すみ 私がハッとしたのは、デリラがペリシテ人だなんて一言も書いていないってところだな。「サムソンとデリラ」を簡単に説明してある文章をいくつかネットで見たけど、デリラはペリシテ人だと書いてあったりして、実際、サラサラッと読むとペリシテ人だと思ってしまうような書き方をしてあるんだけど、でも、ゆっくりじっくり見てみると、たしかにデリラがペリシテ人だと書いてないんだな〜。
にえ そうなんだよね。もともと、紀元前12世紀末から11世紀の初めにかけて、イスラエルには王はなく、火を使って武器を作ることのできるペリシテ人たちに何度も襲われていて、そんな中で現われた英雄がサムソン。話の流れからすると、サムソンを罠に嵌めるデリラはペリシテ人だと思っちゃうよね。
すみ サムソンはダン族の夫婦にできた子供なんだよね。夫の名はマノア、妻の名前は書いていなくて、ただ、不妊の女だとあるの。
にえ そんなマノアの妻の前に、神が現われ、ペリシテ人の手からイスラエルを解き放つ男の子が産まれるよと告げるんだよね。
すみ 日本の民話でもそうだけど、特別な子供っていうのは、たいがい子供のいない夫婦のもとに生まれるよね。
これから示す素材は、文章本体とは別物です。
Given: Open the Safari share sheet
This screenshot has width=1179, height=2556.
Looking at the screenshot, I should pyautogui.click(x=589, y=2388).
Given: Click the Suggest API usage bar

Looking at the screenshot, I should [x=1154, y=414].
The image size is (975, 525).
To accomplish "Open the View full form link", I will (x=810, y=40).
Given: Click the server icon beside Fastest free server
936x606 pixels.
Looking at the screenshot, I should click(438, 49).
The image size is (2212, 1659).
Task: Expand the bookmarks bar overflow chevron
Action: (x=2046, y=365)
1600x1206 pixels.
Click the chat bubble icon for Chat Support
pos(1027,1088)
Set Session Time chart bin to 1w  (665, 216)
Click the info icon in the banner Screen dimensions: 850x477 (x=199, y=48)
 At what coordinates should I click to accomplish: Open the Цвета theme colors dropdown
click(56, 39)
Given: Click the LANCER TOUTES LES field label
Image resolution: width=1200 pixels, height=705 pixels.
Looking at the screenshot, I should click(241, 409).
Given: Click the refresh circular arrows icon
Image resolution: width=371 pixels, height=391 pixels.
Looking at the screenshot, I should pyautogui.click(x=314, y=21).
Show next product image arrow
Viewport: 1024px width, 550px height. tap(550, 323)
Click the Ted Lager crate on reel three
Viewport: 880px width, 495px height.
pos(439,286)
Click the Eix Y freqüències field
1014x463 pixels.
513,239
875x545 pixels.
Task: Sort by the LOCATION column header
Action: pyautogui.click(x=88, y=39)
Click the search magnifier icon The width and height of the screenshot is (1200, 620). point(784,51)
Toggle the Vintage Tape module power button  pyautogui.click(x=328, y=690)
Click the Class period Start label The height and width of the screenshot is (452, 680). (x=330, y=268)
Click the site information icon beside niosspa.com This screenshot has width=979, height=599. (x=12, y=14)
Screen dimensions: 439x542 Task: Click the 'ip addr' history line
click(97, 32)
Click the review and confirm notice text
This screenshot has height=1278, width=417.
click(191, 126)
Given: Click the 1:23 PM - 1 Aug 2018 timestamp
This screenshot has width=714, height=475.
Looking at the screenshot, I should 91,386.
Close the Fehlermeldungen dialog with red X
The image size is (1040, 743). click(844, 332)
子だくさんの家に生まれたって話はないかも(笑)
にえ この「サムソン」という話、気にしてあらためて読んでみると、不思議に思うところも多いよね。サムソンが最初に好きになったペリシテ人の女性に会いに行く途中、前に殺したライオンを見たら、その死骸に蜂が巣を作って蜂蜜ができていたり。
すみ その蜂蜜がべつに、あとでスーパーアイテムになるってわけでもないんだよね。ただ、蜂蜜があったから食べたってだけしか書かれてなくて。
にえ しかも、女性に会いに行っているのに、蜂蜜を見つけたら、いったん家に帰ってその蜂蜜を両親に食べさせたりしてね。なにかの象徴のような、肝心の文が欠落しているみたいな。
すみ そういったことをひとつずつ細かく、地理的なことも含めて検証していくと、サムソンは書かれている以上に不思議な人って気がしてくるよね。
にえ 簡単に言えば、マザコンで、寂しがり屋で、マゾで、感情優先型なのに意外と詩を読む心があって知的で、最終的には自爆型のテロリスト?
すみ でも、そういう解釈だけなら、これまでだってなかったわけじゃないのよね。この本の良いところは、最後にはそういう表面的な解釈も越えて、サムソンの美点も欠点もすべてひっくるめた、人間としての魅力にまで迫っているところかな。
にえ なんだかジーンと来ちゃうよね。話じたいはペリシテ人を単純に悪ととらえているからこその英雄譚で、ペリシテ人になんの恨みもない私たちが読むと、とてもじゃないけどサムソンが英雄とは思えないんだけど、でも、サムソンの心の葛藤にはジーンと来てしまう。
すみ そうそう、著者は父がポーランド出身、母はイスラエルの人で、中東紛争の渦中のエルサレムに生まれて、今でもエルサレムに住んでいるって方なの。
にえ 放送局で番組製作に携わりながら、作家として作品も発表し、児童書、イスラエル、パレスチナ人についての政治的な本、それに、父親と作家シュルツを意識したホロコースト本も書いていて、この本も、そういう人だからこそ書けたって内容だったよね。
すみ 旧約聖書の中の一話の解釈本ってことで、オススメするのは避けるにしても、けっこうよかったですよってことで。